第63話 精霊誕生2

          精霊誕生2

 この領地から南東へ進んだ先にある森、その森を超えた先にある山岳地、そこにある、熊さん達と死闘を繰り広げた沢を遡ってだいぶ奥へと進むと、高原のようなある程度開けた場所が有り、その高原に、泉が有る。

 沢を流れる澄んだ水の水源だった。

 この沢を遡らずに渡り反対側の山地を登って行くとすぐに谷へと地形が変わり、例の魔人と対峙した深い谷へ至る。

 未だあの谷の奥がどうなっているか迄は解らないけど、それは又、いつか。

 脅威だけは回避出来てるからね。

 今は谷では無く、泉の話。

 割と大きく、泉と言うより湖と言っても良いほど。

 ただ、湖と表現しないのは、そこに流れ込む川は無く、水源であることが明白だからだ。

 これだけの水量が常時供給されている例はなかなか無い。

 こんな立派な水源をもつ泉を精霊の住処として活用しない訳にはいかないだろう?

 って事で水精霊作っちゃいました。

 この標高ならば冬季は全面凍結するとも考えられるので、氷精霊も行っとくか。

 上位水精霊、ウンディーネと、最上位水精霊、アクエリアス。

 上位氷精霊、フリージアと、最上位氷精霊、シヴァ。

 ----ウンディーネ----

 透き通った水の美少女な精霊。

 明るい性格、お姉ちゃんのアクエリアスを励ますけなげな良い子。

 〇ウォーターボール、思ったよりも威力があった・・・

 〇ウォーターガン、所謂小型の鉄砲水の魔法なんだけど、超危険な魔法だった。 極力細く集束させたらタングステンのインゴッドに穴が開くほど・・・

 〇ウォーターブレード、尋常じゃ無かった、森の木を薙ぎ払いながら10m以上も止まらずに木を切り倒して飛んで行った・・・

 前衛職のサポートで後ろから魔法を放つなんて出来る代物では無い、間違いなく・・・無い。

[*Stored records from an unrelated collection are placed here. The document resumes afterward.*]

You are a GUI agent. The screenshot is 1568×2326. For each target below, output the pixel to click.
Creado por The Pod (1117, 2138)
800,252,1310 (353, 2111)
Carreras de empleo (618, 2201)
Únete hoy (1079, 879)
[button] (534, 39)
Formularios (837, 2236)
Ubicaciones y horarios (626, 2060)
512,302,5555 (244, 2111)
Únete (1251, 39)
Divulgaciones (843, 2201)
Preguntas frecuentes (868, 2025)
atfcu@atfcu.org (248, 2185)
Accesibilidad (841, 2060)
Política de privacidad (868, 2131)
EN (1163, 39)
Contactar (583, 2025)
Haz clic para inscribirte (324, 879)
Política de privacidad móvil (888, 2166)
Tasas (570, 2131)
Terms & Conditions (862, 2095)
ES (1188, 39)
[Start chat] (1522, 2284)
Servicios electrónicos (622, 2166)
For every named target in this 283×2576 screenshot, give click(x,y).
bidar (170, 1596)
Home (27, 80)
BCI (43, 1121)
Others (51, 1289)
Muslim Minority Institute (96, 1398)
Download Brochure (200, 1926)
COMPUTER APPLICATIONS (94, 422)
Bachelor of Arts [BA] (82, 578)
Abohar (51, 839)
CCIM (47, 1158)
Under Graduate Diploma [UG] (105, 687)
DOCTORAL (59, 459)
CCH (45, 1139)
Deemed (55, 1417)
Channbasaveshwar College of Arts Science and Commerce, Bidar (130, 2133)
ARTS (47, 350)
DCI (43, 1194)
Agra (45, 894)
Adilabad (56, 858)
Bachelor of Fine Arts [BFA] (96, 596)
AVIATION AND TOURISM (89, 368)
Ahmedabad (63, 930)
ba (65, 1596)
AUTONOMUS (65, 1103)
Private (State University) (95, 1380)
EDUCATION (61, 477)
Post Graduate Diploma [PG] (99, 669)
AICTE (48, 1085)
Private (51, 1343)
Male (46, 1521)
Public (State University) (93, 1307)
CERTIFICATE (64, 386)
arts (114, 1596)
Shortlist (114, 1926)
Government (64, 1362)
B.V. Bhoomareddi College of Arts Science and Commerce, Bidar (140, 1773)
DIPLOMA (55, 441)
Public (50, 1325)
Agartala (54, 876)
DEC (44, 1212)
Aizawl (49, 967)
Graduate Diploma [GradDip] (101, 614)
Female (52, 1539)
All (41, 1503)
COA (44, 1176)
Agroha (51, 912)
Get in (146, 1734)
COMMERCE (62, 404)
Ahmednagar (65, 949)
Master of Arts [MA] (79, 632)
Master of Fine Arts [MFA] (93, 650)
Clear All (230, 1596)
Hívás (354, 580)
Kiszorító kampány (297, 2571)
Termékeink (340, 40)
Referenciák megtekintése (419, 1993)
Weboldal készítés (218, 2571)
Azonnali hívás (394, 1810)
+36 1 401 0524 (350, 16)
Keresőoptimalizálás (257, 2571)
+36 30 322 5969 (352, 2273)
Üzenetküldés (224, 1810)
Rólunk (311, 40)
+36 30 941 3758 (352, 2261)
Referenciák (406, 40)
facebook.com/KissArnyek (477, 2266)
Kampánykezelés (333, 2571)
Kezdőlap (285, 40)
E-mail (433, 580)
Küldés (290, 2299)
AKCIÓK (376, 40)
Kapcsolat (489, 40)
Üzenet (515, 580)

 〇ウォーターバリア、上の魔法群の余りの強さに恐れ戦いた私はこれに対して攻撃を加える根性は無かった、計測不能。

 〇ウォーターヒーリング、所謂喉の渇きを癒す美味しい水が出るだけの魔法、ガチで美味しい水だった、これで酒作ったらバカ売れしそうだった。

 〇ウォーターバースト、撃ち出した直後はウォーターボールと区別が付かない。

 皆まで言わずともその効果は洒落に成らず・・・もう何も言うまい。

 ----アクエリアス----

 同じく透き通った水のような外観の絶世の美女な精霊。

 性格はディープな為に基本的にはネガティブ。

 自信が無さそうで儚げに見える。

 ○アクア系(ウォーター系の上位)なので当然ながら呆れた性能だった、言葉にしたく無い。

 但し、アクアの時は、ヒーリングでは無くヒールになって居て、各種状態異常を澄んだ水で洗い流す回復魔法って事になって居た。 ちなみにHPも少し回復する。

 〇ダイダルウェーヴ、要するに大海嘯、怖くて試せなかった・・・恐らくはマップ兵器級だと思う。

 ○シー・トルネード、大渦を発生させる水中専用の魔法、と言うかこれに巻き込まれたら魔物も船もただでは済まないだろう。

 

 氷の精霊は、風の精霊と水の精霊が同時に召喚されて居る事と、あまり仲が良く無い風と水の精霊が共闘するようになる事、同じ敵に対して一定以上の怒りの感情を持った場合のみ、融合と言う形で出現。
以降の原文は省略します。